© JUNGE FREIHEIT Verlag GmbH & Co.  www.jungefreiheit.de    23/97  30. Mai 1997

 
 
Gerechtigkeit für Wehner
Lockerungsübungen
von Karl Heinzen

Am 9. November 1989 wurden Jahrzehnte mühevoller Deutschlandpolitiker mit einem Federstrich zunichte gemacht. Was Adenauer in sicherer Ferne wußte und daher ruhig fordern durfte, was Brandt und Schmidt aus der Gediegenheit der 70er Jahre bespöttelten und Helmut Kohl als Vollender ihrer Politik ins Reich der ungemütlichen Träume verwiesen, wurde an diesem Abend durch ein schüchternes Daherstammeln von Günter Schabowski auf den Weg gebracht: die deutsche Einheit. Der Deutsche Bundestag erhob sich ob dieser Meldung spontan und sang sich die Überraschung mit der Nationalhymne von der Seele. Dieses Singspiel war weniger ein Akt des Exorzismus als eine Kapitulation: Alle Versuche, den Frieden durch die Aufrechterhaltung des alten Status quo zu wahren, wurden an diesem Abend begraben. Seither wahrt man ihn durch die Aufrechterhaltung eines neuen Status quo.

Die Bundesrepublik hat diese schwerste Krise ihrer Geschichte glänzend überstanden. Bog man vor 1989 das vorgebliche Staatsziel der Wiedervereinigung so hin, daß die jeweils aktuelle Politik stets paßte, so legt man sich heute die Interpretation der einstigen Politik so zurecht, daß sie stets in das Faktum der Einheit mündet, ja münden mußte. Das Ergebnis ist bestechend: Wer gegen die Einheit war, behielt recht, auch als diese nicht mehr zu verhindern war. Eine Beschädigung der politischen Kultur unseres Landes wurde dadurch abgewendet, ein Stück Nachkriegszeit in die neue Ära gerettet. Einzig die PDS steht ein wenig schlechter da als einst die SED: Sie wird nicht mehr von gleich zu gleich behandelt. Aber auch dies ist ungleich besser, als für diesen für sie schlimmsten denkbaren Fall zu befürchten war.

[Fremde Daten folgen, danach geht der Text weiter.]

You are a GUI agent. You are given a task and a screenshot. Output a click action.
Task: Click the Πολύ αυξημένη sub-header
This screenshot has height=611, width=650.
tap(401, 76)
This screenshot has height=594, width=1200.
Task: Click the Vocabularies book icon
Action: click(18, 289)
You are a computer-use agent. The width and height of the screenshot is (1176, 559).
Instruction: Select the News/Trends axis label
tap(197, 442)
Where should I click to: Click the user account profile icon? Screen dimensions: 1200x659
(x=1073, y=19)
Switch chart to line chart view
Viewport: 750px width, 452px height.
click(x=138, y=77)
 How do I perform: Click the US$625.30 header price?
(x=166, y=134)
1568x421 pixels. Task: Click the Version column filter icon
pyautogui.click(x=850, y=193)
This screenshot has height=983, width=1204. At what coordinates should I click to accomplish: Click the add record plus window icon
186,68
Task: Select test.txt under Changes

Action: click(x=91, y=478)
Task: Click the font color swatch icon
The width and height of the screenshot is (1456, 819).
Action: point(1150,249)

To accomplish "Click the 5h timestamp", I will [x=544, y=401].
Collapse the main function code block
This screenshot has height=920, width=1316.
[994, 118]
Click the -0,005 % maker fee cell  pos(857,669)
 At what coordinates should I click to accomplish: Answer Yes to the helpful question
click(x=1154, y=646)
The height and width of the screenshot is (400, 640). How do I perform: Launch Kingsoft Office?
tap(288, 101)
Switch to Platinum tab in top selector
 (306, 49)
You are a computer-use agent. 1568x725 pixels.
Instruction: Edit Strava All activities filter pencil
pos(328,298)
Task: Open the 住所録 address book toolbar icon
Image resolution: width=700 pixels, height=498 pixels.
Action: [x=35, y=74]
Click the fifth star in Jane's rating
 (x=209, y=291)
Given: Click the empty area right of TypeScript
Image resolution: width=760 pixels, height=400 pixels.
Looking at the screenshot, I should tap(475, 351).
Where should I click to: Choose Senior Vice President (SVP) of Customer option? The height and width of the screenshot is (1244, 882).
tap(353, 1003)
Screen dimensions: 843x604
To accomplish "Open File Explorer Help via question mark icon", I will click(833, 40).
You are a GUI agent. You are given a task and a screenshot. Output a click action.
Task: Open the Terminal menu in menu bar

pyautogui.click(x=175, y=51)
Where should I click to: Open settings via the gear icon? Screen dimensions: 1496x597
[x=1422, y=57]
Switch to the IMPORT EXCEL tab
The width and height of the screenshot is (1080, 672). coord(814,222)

Das Wohlgefühl der Repräsentanten unseres Volkes, mit sich selbst im Reinen zu sein, wird nun aber immer wieder durch Wahrheitsfanatiker beeinträchtigt, welche Tatsachen auf den Tisch legen, die zu unterstellen die damaligen Zeitgenossen aus gutem Grund dem Verdikt des Rechtsradikalismus aussetzte. War Herbert Wehner ein Agent – und sei es auch nur ein Einflußagent? Diese Fragestellung verkennt, daß Wehners Loyalität einer Vision und nicht der SPD oder der Bundesrepublik galt. Sie würdigt nicht seine geistige Unabhänigkeit, die DDR nicht durch die Denkschablonen des Kalten Krieges, jedenfalls nicht die Denkschablonen des Westens zu sehen. Und sie mißachtet sein sensibles Gespür dafür, was den Westdeutschen zugemutet werden durfte. Die Union konnte in ihrer eigenen Konspiration mit der SED gar nicht anders, als in seine Fußstapfen zu treten. Schon 1975 klärte Walter Leisler Kiep den SED-Deutschlandpolitiker Häber darüber auf, daß ein Unterschied in den Erklärungen der CDU und ihrer praktischen Politik unvermeidlich sei. Auch insofern steht die neue Bundesrepublik in bewährter Kontinuität zur alten.